> _REQUIREMENT_
Which lines run from the one containing "Open the Stress Test (压力测试) icon" to the end of the entries? Quote them exactly, and nothing else.
•••••
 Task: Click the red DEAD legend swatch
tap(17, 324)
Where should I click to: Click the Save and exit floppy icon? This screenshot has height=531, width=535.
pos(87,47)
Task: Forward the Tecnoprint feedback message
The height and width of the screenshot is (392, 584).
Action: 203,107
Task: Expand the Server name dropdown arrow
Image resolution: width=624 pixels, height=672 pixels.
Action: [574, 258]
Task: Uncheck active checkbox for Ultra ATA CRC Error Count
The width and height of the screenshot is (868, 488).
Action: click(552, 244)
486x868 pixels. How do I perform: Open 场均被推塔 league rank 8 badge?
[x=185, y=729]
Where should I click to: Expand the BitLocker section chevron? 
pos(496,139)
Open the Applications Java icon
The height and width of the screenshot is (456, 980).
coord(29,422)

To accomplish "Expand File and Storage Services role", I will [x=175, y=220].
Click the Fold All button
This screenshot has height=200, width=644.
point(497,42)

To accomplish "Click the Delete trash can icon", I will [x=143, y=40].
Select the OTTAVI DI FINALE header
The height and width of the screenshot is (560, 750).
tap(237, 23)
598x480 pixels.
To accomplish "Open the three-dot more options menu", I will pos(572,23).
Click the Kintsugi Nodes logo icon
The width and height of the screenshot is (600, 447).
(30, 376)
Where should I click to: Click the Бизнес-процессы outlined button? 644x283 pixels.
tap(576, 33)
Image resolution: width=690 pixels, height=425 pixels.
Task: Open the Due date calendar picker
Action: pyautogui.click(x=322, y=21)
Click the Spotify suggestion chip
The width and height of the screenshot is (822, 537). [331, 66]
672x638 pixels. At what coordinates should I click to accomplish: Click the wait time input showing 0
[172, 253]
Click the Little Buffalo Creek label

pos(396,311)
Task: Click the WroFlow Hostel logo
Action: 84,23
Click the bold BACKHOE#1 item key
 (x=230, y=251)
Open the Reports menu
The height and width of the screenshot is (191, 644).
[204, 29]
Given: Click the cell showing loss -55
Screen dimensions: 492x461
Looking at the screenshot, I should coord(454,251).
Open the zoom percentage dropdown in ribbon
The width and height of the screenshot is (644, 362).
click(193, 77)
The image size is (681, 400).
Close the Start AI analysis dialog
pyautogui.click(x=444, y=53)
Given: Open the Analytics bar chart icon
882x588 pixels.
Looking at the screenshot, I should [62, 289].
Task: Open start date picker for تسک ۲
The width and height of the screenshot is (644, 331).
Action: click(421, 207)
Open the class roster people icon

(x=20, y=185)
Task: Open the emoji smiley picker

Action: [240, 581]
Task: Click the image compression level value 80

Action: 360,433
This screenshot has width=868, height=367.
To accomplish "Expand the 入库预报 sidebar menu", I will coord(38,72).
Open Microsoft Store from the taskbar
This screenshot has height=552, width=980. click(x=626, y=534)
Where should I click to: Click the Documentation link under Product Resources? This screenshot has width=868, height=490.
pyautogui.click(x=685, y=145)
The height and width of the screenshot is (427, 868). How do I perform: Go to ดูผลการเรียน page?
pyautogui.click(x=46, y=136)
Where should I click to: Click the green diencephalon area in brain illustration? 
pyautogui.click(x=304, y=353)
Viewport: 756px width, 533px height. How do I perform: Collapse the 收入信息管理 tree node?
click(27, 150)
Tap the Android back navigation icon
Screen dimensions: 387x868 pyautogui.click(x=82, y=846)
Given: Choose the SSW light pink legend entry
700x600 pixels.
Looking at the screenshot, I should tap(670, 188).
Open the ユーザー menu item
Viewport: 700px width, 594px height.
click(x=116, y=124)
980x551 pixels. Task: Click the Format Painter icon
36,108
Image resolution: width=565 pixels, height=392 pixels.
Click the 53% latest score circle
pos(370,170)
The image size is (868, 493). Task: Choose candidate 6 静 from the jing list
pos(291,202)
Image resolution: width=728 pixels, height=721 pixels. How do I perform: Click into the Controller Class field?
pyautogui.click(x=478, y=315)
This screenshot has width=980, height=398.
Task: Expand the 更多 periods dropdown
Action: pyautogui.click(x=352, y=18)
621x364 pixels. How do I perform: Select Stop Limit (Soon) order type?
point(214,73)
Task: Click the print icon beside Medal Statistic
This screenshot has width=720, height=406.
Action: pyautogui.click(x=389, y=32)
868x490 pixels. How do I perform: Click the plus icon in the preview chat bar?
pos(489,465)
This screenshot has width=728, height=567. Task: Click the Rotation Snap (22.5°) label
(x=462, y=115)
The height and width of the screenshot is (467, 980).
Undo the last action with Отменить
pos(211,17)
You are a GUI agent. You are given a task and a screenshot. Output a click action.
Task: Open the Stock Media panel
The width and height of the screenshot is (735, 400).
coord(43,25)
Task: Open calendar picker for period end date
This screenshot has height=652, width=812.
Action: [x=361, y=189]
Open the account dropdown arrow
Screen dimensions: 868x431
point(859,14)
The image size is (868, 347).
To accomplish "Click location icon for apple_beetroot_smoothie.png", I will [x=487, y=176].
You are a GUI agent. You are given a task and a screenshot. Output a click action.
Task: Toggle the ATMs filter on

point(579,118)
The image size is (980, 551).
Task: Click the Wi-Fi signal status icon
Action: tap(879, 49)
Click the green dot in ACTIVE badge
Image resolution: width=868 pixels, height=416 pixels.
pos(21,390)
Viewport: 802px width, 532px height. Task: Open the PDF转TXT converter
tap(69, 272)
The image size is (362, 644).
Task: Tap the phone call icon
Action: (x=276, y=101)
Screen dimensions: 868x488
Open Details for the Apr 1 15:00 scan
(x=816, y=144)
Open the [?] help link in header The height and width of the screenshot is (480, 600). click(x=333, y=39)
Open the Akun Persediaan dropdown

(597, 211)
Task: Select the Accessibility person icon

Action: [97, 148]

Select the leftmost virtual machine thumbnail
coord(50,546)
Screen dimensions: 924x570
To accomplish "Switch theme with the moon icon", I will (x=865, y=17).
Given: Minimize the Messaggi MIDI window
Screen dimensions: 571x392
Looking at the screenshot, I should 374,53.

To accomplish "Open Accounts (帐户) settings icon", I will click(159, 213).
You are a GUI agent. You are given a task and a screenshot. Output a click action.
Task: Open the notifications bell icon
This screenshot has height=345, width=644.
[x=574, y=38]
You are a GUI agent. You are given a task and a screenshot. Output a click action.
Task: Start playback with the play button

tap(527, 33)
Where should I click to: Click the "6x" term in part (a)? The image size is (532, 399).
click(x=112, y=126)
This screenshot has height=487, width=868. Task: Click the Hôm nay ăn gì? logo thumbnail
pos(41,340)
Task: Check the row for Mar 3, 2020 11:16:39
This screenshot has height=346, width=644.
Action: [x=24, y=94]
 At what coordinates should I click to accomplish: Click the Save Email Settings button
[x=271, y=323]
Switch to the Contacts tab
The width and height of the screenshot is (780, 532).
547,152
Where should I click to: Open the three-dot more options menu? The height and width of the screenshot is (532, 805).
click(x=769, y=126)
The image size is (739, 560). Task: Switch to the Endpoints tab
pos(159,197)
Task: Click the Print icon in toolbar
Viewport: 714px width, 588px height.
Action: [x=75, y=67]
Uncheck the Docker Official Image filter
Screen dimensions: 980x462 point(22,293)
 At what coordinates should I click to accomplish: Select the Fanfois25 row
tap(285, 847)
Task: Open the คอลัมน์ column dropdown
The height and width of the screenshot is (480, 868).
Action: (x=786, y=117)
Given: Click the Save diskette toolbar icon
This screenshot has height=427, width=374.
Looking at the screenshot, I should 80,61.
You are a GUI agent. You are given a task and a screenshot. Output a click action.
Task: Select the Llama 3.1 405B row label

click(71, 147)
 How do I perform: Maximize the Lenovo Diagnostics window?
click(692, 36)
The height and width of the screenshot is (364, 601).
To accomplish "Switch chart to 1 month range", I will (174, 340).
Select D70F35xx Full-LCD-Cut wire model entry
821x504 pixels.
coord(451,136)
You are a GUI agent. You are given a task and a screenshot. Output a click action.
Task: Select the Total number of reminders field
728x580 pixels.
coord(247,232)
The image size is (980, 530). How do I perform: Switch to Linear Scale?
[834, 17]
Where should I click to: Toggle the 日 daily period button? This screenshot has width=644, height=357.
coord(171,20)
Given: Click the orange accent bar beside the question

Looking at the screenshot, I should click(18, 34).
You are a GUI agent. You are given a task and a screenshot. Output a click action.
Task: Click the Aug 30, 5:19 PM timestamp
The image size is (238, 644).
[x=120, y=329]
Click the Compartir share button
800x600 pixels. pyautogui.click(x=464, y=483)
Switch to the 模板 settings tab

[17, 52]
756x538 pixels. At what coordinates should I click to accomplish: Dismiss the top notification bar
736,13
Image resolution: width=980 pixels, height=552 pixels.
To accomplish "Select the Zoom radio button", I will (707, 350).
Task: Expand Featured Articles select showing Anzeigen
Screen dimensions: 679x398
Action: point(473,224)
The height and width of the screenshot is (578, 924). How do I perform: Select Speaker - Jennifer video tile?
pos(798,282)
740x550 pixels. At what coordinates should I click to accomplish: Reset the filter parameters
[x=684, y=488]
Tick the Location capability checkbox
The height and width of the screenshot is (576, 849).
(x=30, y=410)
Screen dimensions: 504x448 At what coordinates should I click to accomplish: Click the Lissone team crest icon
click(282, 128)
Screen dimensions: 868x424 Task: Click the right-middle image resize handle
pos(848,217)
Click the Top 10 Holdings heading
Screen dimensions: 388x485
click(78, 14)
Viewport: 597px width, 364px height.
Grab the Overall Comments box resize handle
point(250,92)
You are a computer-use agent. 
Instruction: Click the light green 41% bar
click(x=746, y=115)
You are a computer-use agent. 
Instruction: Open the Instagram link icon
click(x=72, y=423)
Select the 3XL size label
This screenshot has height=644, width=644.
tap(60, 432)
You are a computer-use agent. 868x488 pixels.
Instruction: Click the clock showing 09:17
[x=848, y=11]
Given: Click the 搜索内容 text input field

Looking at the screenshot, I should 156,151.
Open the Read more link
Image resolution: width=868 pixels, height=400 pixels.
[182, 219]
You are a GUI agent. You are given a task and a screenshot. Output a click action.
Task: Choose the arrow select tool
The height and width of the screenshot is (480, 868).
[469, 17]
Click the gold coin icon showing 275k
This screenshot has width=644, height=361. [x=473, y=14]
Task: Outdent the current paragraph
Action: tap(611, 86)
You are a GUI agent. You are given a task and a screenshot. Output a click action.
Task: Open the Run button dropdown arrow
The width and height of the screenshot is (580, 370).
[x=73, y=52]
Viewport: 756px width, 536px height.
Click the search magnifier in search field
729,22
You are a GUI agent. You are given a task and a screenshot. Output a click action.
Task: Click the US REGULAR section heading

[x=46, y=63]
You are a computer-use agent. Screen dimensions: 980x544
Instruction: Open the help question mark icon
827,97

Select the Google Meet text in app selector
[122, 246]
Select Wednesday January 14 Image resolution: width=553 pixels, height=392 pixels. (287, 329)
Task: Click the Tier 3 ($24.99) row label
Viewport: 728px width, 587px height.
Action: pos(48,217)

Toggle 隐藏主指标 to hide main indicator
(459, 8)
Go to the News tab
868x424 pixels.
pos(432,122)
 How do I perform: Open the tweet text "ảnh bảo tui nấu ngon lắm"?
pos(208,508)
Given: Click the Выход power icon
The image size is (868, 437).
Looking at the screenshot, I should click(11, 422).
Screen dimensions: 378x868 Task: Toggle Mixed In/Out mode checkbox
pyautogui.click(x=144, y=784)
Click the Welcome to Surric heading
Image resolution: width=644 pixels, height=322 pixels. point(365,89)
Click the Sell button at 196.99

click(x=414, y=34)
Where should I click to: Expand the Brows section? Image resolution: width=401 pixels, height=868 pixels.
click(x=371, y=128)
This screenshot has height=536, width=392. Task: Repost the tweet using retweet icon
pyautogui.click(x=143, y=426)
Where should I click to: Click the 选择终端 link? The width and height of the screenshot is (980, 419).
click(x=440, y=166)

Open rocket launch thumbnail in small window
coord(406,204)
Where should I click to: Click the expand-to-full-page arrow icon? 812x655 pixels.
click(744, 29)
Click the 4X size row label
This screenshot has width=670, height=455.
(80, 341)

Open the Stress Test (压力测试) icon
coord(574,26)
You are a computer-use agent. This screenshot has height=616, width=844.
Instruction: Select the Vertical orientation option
•••••
> _SOLUTION TO THE PROBLEM_
Open the Stress Test (压力测试) icon
coord(574,26)
You are a computer-use agent. This screenshot has height=616, width=844.
Instruction: Select the Vertical orientation option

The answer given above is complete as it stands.